MegaDelta: Born Like IVF

MegaDelta’s inception is a unique story. In 2018, NEA decided to sell its India portfolio, and Deshpande, with the support of global investors, acquired the entire portfolio, laying the foundation for MegaDelta. As a venture fund, MegaDelta specializes in late Series A or Series B investments, typically ranging between $15 million and $25 million. Their focus is on companies that are at the point of acceleration, primarily in the Series B stage, where the strength of the business model is put to the test. Deshpande believes that this is the most challenging phase for Indian companies, where growth often stalls after the initial phase.

The venture capital landscape in India has transformed significantly over the past decade. One of the most significant shifts has been the behaviour of capital. A glut of capital has poured into the Indian start up ecosystem, leading to a notable increase in start-up valuations. The phenomenon of capital “creating its own unicorn” has become prevalent, where large amounts of capital are invested in start-ups based on future potential rather than current revenue. Entrepreneurs are now readily taking in $100 million investments, even if their revenue is relatively low. For investors with substantial capital, allocating $100 million is just a small portion of their overall fund.

Deshpande emphasizes that capital now seeks to discover valuation based on the strength of the entrepreneur, the uniqueness of the business story, first-mover advantage, and the potential for a long-term, sticky consumer base. The valuation is not solely determined by current revenue but incorporates elements of scarcity, future potential, and the hope of even higher valuations in the future.
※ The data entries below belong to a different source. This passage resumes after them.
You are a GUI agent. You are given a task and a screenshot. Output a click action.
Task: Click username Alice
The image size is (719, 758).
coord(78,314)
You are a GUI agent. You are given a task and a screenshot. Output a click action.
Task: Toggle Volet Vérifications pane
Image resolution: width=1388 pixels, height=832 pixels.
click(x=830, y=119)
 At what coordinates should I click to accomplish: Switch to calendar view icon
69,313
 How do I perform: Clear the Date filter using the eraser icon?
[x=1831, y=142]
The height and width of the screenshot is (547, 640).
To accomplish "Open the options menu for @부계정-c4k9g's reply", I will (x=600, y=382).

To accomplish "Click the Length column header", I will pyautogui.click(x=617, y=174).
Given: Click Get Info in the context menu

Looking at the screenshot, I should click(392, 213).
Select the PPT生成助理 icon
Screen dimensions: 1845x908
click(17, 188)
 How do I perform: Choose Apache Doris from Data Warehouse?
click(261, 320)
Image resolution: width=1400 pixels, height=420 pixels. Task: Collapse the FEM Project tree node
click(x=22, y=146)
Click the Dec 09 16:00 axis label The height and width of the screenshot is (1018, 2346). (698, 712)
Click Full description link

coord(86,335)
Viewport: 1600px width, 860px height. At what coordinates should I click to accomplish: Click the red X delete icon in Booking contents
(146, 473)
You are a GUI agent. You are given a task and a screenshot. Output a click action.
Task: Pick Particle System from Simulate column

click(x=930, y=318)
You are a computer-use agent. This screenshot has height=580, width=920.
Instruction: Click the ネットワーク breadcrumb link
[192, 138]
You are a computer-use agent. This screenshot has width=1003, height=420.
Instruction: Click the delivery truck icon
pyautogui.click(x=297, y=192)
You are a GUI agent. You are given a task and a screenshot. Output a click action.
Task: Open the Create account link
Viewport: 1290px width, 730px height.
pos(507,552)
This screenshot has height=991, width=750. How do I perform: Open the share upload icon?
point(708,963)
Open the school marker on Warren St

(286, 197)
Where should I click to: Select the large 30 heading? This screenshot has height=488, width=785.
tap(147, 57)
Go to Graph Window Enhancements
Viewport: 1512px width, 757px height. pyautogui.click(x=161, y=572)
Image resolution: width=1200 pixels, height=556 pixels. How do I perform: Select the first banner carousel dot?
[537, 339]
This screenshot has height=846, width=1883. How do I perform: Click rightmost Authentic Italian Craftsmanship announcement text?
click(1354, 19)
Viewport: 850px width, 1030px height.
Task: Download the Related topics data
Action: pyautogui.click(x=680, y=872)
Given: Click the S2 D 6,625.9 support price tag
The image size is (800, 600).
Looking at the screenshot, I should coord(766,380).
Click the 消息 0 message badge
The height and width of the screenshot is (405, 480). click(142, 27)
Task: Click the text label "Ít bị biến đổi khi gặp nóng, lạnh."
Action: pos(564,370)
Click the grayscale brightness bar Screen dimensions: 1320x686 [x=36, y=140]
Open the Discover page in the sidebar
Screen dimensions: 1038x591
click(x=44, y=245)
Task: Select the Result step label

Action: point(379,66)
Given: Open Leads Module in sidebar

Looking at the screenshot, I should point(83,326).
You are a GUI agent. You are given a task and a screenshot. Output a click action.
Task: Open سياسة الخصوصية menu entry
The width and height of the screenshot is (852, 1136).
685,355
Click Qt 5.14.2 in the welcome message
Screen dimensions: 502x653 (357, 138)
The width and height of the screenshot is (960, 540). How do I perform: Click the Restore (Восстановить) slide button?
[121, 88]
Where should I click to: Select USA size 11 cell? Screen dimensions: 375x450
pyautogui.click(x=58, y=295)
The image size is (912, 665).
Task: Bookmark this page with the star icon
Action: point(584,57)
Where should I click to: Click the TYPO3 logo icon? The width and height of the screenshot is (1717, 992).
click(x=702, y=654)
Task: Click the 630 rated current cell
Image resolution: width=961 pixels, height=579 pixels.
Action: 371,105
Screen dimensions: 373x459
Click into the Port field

The valuation-performance mismatch has raised concerns, especially when loss-making companies go public and face market scepticism. Deshpande offers perspective by highlighting that when investors allow loss-making companies to go public, knowing that profitability may be several years away, and traditional quarterly analysis might not be helpful. The focus, instead, is on the long-term vision and potential profitability down the road. Deshpande underscores the importance of founder DNA in determining the success of an investment. She points out that some founders have a “self-destruct button” due to a lack of understanding of the entrepreneurial journey. The story of a founder who left the task of monetizing the business model to the CFO serves as an illustrative anecdote. Deshpande believes that entrepreneurship is a continuous learning process and that entrepreneurs must choose the right business model and sector carefully.

For founders, the primary challenge is increased competition. In today’s market, numerous businesses are pursuing similar dreams, intensifying the competitive landscape. Moreover, when capital rushes to invest in a particular sector and a few entrepreneurs, it creates challenges for funds like MegaDelta. The solution, Deshpande suggests, lies in maintaining a well-calibrated risk-return approach. She notes that the only time when returns are elusive is when there is either no growth or a significant regulatory impact.

While India’s start up ecosystem has experienced remarkable changes, the future holds the promise of even more exciting entrepreneurial stories. For Bala Deshpande and MegaDelta, the path forward is guided by the understanding that strategic and selective investments, combined with a comprehensive understanding of the business landscape, will lead to success in the ever-evolving world of venture capital.